Let me fall back to the public hearings in March. I had made comment that there were unmandated capital projects we could live without and in fact, those projects have been scaled back some. As we were walking out I ended up talking to, well, one of the major car dealers in town. He had already computed his sq footage times 15 cents and I was talking to a genuinely frightened man. He told me bluntly that if he got hit with the full sq. footage charge contemplated then, he was out of business. Given the state of the auto industry, I don't think he was exaggerating at all.

There are only 22 tier 6 properties. They include the asphalt intensive businesses of car dealers and Sunset Mall for instance. The city website uses Wal-Mart Supercenter West as an example, and they could probably pay full freight and only marginally raise prices on each of the tens of thousands of items they sell. The sense of Council, was that the tier 6 full freight fee could break a good many tier 6 businesses, with accompanying loss of jobs. Other hand, the higher-than-sq-footage fees for the lower 3 tiers were unlikely to break businesses.

Some public comment before the lunch break, including yours truly, suggested the presented fees for the lower three tiers, the $10, $20, and $50 was too much burden and too much subsidy. After the break, 5 and 6 had gone up, and the first four down. The $10, $20 and $50 ended up as $7.50, $15 and $30. Still a subsidy package, which does not tickle my libertarian soul, but neither does higher unemployment.

The city website has all the numbers, if you care to look. Opening page click Stormwater information, next page click, rate facts and stormwater facts.

Understand, this is not yet a done deal. The $500 for tier 6 is not only way under the average, it is below the minimum in real sq footage for that tier. If you think this is out of line, show up and stand on your hind legs and say so, but time is short.

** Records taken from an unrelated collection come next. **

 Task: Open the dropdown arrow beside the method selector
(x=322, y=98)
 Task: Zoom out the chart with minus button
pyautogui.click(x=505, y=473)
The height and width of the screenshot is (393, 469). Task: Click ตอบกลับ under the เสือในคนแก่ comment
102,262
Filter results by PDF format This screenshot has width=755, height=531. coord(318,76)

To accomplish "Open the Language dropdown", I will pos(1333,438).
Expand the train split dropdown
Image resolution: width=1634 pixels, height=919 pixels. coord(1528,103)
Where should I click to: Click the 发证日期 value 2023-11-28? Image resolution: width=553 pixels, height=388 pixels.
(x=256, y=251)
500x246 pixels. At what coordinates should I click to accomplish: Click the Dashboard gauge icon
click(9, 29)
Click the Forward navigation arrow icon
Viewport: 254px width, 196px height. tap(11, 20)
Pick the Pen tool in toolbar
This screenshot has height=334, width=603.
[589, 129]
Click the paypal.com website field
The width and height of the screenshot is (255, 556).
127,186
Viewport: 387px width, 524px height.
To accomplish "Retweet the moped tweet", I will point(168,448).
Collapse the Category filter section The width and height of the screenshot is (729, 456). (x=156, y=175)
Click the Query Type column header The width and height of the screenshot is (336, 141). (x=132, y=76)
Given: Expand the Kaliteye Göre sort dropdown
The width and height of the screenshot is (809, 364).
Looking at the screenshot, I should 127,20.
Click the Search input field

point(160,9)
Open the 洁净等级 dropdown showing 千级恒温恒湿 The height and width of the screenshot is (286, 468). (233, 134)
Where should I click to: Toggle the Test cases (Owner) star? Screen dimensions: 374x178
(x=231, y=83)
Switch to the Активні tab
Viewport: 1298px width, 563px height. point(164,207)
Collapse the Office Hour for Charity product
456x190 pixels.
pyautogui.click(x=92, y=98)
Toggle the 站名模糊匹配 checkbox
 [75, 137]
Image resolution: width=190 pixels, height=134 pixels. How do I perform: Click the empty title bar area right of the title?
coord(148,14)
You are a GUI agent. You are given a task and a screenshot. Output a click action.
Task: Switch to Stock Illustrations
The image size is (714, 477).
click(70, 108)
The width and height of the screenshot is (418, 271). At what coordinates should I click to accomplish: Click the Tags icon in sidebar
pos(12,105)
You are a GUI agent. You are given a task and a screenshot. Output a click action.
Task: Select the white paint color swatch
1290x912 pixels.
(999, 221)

It has been said, and I would agree, this should have been started many years ago. Now think back 5, 10 years. How many voters would have howled at the moon about unnecessary taxes? Fiscally responsible, yes; but I don't believe it would have been politically possible. Reality now is, we are staring at a short deadline. If we don't have something going by the New Year, it's likely TCEQ and EPA will move us from 305B (watch list) to 303B. Then they just walk in and tell us "You will do X, Y, and Z". They might let us decide how to pay for it. If they're in a good mood, but they seldom are. If you have a better plan, share it with us quickly.


  1. As an interesting point of reference, if you go look in Abilene's budget, you will find that they are budgeting $1,865,260 on storm water. Section III page 82.

  2. Well, that's about right. Of the $2.9 million annual budget, about $1 million is for associated capital projects. An example is a trio of projects for San Angelo Draw here on the east side. $4+ for a detention dam behind Producer's and elevating two intersections that regularly flood in heavy rain.

    I was suggesting back in March the city ought to present two plans: one the actual mandates without the capital projects NOT mandated; and another with all the bells and whistles. They trimmed the "bells and whistles" from 50-odd to 30some, but $1 million of $2.9 is optional.

    Neither TEQC or EPA give a hoot if drivers are inconvenienced, they want us to take a lot of expensive steps to assure that however much water runs into the river is cleaner.

    Sounds like Abilene opted out of bells and whistles.